__WHAT IS EXPECTED__
Draw out every line with the word "symbol" from the listing below.

__MATERIAL FOR THE TASK__
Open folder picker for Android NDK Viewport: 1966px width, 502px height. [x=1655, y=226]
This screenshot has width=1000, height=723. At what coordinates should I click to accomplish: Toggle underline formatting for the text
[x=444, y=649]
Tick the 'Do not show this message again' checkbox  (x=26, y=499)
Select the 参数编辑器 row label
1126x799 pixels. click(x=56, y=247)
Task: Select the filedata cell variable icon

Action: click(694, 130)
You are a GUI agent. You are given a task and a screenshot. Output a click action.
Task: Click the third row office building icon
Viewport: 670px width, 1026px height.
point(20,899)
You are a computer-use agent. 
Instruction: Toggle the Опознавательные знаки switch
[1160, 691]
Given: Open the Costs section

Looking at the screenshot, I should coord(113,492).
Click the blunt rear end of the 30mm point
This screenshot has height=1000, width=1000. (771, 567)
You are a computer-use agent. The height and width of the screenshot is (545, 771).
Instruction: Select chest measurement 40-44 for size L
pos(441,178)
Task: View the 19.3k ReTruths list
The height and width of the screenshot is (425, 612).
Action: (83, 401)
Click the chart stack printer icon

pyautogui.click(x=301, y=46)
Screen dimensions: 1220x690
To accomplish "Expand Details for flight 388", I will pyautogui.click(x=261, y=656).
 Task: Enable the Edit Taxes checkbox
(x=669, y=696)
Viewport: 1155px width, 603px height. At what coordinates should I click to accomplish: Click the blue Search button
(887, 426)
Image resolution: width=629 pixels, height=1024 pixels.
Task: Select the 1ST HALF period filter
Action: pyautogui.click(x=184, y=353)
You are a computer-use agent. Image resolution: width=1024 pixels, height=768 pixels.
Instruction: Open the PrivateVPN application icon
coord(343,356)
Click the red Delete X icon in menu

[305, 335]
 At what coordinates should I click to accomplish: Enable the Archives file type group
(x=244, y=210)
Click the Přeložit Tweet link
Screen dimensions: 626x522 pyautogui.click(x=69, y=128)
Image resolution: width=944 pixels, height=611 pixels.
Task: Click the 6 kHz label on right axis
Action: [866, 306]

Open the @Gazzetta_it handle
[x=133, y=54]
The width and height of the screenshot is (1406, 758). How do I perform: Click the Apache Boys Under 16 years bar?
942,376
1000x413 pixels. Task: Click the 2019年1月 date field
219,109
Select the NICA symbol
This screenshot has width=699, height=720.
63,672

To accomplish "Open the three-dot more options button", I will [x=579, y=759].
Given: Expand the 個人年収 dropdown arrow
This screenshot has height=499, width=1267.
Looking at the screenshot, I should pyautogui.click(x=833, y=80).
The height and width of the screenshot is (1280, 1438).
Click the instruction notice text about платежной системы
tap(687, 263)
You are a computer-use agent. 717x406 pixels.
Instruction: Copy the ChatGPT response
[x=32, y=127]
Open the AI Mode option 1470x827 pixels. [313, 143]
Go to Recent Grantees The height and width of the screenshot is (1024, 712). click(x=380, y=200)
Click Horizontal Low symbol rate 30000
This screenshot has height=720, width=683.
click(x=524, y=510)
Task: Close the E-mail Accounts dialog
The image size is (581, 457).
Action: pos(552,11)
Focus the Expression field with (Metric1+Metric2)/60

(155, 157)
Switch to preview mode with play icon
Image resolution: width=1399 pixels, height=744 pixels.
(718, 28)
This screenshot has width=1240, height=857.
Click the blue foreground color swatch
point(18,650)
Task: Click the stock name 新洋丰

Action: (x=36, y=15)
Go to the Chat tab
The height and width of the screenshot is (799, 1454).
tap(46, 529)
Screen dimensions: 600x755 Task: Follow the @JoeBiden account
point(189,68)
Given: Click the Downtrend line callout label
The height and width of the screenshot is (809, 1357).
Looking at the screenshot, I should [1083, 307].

__ANSWER TO THE PROBLEM__
Select the NICA symbol
Click Horizontal Low symbol rate 30000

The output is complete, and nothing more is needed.